John Alderford (fl. 1397–1432) was an English politician. He sat as MP for Norwich in 1406, February 1413, April 1414, and 1427.

== Offices held ==
He also served as attorney for the city of Norwich by Michaelmas 1406 till c. 1425, escheator of Norfolk and Suffolk from 23 November 1419 till 16 November 1420, clerk of the statue merchant in Norwich from 9 July 1423 till possibly his death, sheriff of Norwich from Michaelmas 1428 till 1429.

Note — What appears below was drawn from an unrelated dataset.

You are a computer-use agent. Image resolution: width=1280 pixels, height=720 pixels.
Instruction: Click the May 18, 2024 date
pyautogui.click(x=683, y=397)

He also served as commissioner of inquiry in Norfolk in July 1410 concerning misprisions and extortions, in November 1415 concerning treasons and felonies, in March and June 1421 concerning the claim of Joan, Lady Cobham to the manor of Burnham. He served as commissioner of inquiry in Suffolk in July 1421 concerning an assault on an official of the Duchy of Lancaster, commissioner of array in Norfolk in April 1418, in Norwich in March 1419, commissioner to raise royal loans in Norfolk in November 1419, commissioner to collect a subsidy in Norwich in April 1428, and commissioner of gaol delivery in April 1428.

== Family ==
He was possibly the son of Peter Alderford of Norwich. Before December 1418, he married Alice (died 1445), the daughter of Sir Ralph Shelton and they had no children.